Why looking fondly on past racing glories doesn’t ring Jacky Ickx’s bell
One of the most wonderful aspects of this job is that just occasionally the most prosaic circumstances can suddenly turn into events you’ll remember for the rest of your life.
Not long ago I was attending the launch of a new type of Volkswagen Passat in France when, during some interminable press conference, I happened to look around the room and saw a short, dapper man looking for all the world like Jacky Ickx.
The reason for this was that it was Jacky Ickx. I elected to give up my place next to the man in charge of electronic architecture to have dinner with a man who’s fascinated me since I could walk.
Infuriatingly, and as Simon Taylor found when he lunched with the great man, he is excellent at talking about anything other than himself, particularly when it comes to racing. He has kept no memorabilia, gives the impression of not much liking the young Jacky Ickx and says that today it’s almost as if it all happened to someone else.
Just once he seemed to dial back into the old times and appeared, very briefly, almost wistful. At the time he was describing lapping the old Spa at an average of over 163mph in a Ferrari 312PB. He also named the five drivers with whom he felt most proud to have shared cars. Three of them, Messrs Bell, Redman and Oliver, were Brits. The other two were Mass and Andretti.

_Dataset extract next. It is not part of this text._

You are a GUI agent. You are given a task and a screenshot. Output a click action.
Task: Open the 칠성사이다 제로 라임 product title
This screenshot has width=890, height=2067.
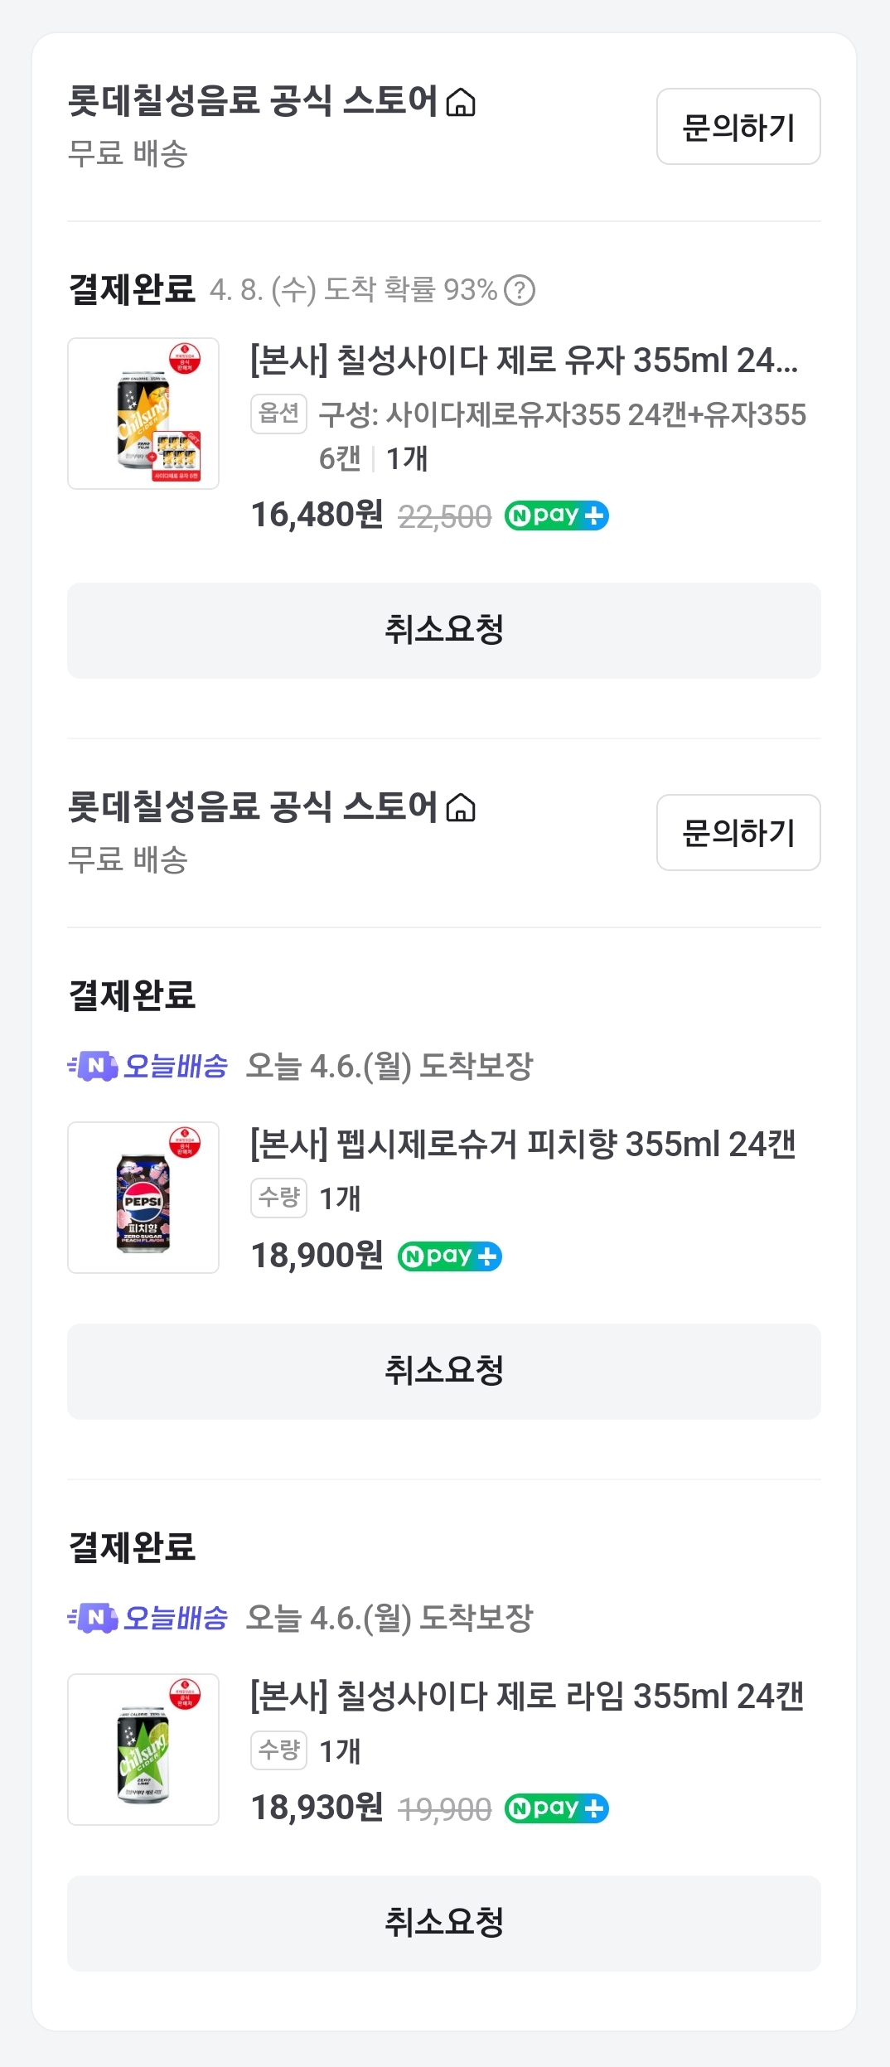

But the only time he became truly animated was discussing his National Service. This he spent instructing people how to drive tanks. But being a very young Jacky Ickx he couldn’t just do the job. “They caught me doing doughnuts,” he ruefully recalled. And instead of recognising a sublime talent, they locked him up for a couple of nights. I’m sure I’m wrong, but he gave the impression of being more pleased with that than any one of his six Le Mans wins.